Edito

La marche de Paris montre l’isolement de l’Occident

J.B. / 13 janvier 2015

Au soir de l’attentat contre Charlie Hebdo, le gouvernement a lancé un appel à l’unité nationale. Il s’agissait de rassembler tous les Français dans un grand mouvement pour protester contre le massacre de la rédaction du journal parisien, d’un policier et d’un agent d’entretien. La traque des suspects a encore accentué le mouvement. Le dénouement tragique a amplifié l’émotion, avec le décès d’une policière à Montrouge, de 4 otages et d’un ravisseur Porte de Vincennes, et de deux autres membres du commando à Dammartin.

Le soir même de l’attentat de Charlie Hebdo, des manifestations spontanées avaient réuni des milliers de personnes. Les journées de samedi et surtout de dimanche étaient quant à elles plus organisées. Elles devaient déboucher sur l’illustration de l’unité nationale. A Paris, tous les partis républicains étaient invités à participer à la marche, tandis que des chefs d’État et de gouvernement de pays de l’OTAN affirmaient leur volonté de défiler ce dimanche à Paris.
Dans le monde, de nombreux pays sont confrontés à des mouvements extrémistes. Mais à Paris, à l’exception de la Russie et de la Palestine, c’était d’abord les pays de l’OTAN et leurs alliés qui étaient là. Cela représente environ 800 millions d’habitants sur les 7 milliards de la population mondiale et cela interpelle. Comment l’Occident peut-il être isolé à ce point ?

La Chine est confrontée au terrorisme, le Nigeria, pays le plus peuplé d’Afrique, fait face à Boko Haram, l’Irak subit des attaques à la bombe constantes depuis l’invasion américaine, et que dire de la Syrie engagée contre l’État islamique… les victimes dans ces pays ne doivent pas être oubliées.
La veille de la marche des chefs d’État et de gouvernement occidentaux, plus de 2.000 Nigerian étaient assassiné par Boko Haram. Le lendemain, une fillette de 10 ans explosait sur un marché au Nigeria, tuant 19 autres personnes. Pas un mot pour dénoncer officiellement cette barbarie.
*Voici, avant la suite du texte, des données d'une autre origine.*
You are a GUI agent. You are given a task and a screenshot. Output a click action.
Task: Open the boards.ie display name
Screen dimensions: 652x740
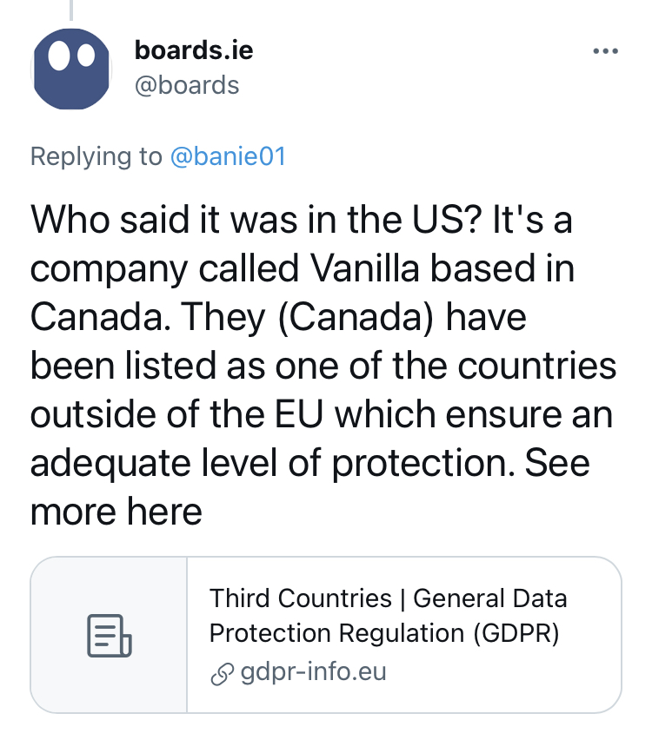coord(194,50)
Les dirigeants occidentaux ont pourtant l’occasion de restaurer la confiance brisée par des années de guerre en Afghanistan, en Irak, en Libye et en Syrie. Ils savent que les causes du terrorisme sont à rechercher dans les inégalités à l’échelle du monde, et à l’intérieur de leurs propres pays. En tendant la main aux victimes et aux abandonnés, ils peuvent faire reculer les extrémismes. Mais la perspective donnée par les dirigeants occidentaux ne prend pas ce chemin, ils veulent continuer la même politique, ce qui aura pour conséquence les mêmes effets.